Looks like I'm the only person who is willing to +1 to #2 for now :-)
But I would suggest to change the keyword from GLOBAL to
something like BUILTIN.

I think #2 and #3 are almost the same proposal, just with different
format to indicate whether it want to override built-in functions.

My biggest reason to choose it is I want this behavior be consistent
with temporal tables. I will give some examples to show the behavior
and also make sure I'm not misunderstanding anything here.

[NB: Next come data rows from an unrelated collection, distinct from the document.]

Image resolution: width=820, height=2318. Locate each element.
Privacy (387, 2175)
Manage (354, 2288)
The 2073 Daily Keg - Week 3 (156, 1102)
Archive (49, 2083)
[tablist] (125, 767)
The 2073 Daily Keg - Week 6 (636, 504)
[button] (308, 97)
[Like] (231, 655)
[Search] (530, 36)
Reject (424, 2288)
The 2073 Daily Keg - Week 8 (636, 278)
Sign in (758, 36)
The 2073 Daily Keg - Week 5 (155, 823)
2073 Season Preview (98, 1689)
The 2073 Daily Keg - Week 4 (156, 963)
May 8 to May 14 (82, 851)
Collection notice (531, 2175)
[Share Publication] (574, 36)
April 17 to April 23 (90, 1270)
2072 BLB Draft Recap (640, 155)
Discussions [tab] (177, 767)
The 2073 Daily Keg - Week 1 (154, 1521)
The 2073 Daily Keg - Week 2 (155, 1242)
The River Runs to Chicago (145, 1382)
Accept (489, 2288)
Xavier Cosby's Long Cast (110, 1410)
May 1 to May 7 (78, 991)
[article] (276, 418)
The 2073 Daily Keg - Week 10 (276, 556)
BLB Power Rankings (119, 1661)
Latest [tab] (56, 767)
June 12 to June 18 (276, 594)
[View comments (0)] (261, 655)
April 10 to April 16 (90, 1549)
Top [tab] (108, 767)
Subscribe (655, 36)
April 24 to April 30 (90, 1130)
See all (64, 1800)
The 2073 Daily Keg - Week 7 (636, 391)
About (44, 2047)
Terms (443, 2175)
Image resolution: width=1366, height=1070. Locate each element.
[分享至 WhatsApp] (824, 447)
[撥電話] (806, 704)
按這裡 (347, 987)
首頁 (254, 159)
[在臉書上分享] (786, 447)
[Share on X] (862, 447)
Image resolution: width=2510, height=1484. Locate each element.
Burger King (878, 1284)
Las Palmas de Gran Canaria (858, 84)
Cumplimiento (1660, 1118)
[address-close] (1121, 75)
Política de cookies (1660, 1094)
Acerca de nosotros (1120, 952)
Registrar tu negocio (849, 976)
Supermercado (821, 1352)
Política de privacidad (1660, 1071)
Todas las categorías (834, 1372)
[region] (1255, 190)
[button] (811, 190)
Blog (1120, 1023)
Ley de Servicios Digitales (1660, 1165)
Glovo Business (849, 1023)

For most DBs, when user create a temporary table with:

CREATE TEMPORARY TABLE t1

It's actually equivalent with:

CREATE TEMPORARY TABLE `curent_db`.t1

If user change current database, they will not be able to access t1 without
fully qualified name, .i.e db1.t1 (assuming db1 is current database when
this temporary table is created).

Only #2 and #3 followed this behavior and I would vote for this since this
makes such behavior consistent through temporal tables and functions.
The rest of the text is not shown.